Probably from startup costs. I should add that the above example was with preheating the cabin, AND the battery using the max battery option. So there were no startup costs on the way there.

I will also point out that it kept diverging, it was not a one-time cost.
 
edit - I can only come to the conclusion that this is due to fudging of the actual consumption of P models.

Could be. There's definitely some fudging going on.
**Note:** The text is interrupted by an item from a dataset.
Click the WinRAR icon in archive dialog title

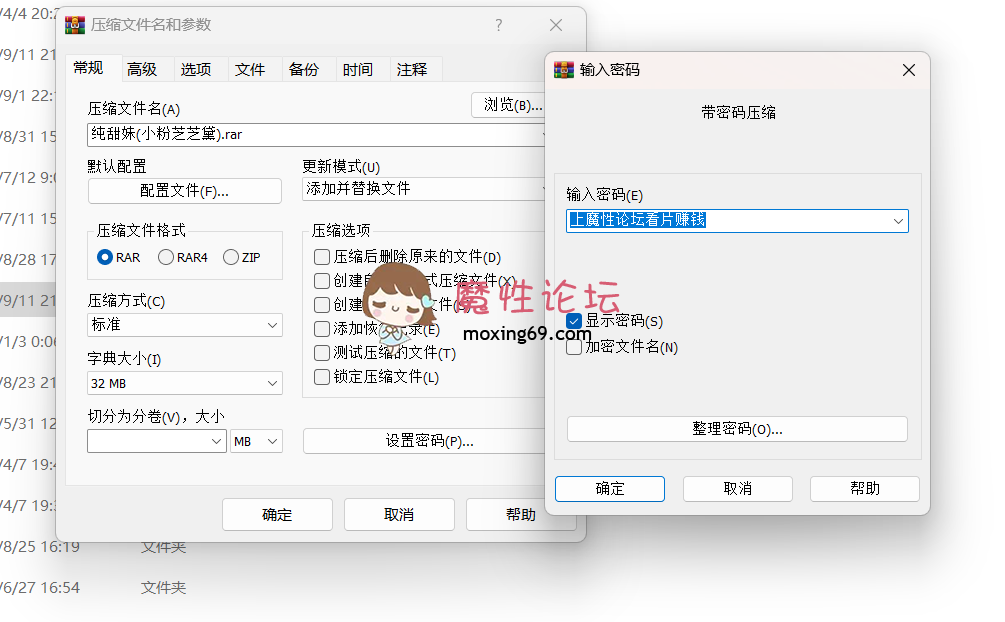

I've a couple of Model S owners and it seems that it's either :
#1)Trip meter is super accurate
#2)Trip meter is way off.

For some reasons, most people in #1 are people who drive more slowly and/or have cars equipped with the base 19in wheels and for the most part, non P models.. Most people in #2 have P or drive faster than the posted speed limit and / or have 21in wheels.

I guess the model (as in math model, not Model S model) they use to predict energy consumption assumes 19in wheels and driving below or at the speed limit. A local P85D owner can beat the rated consumption on his car no problems in here... he tells me the trick is to never exceed ~80kW of power and drive 100kph on the highway. He also has 19in on the car with the low-rolling resistance Michelin tires.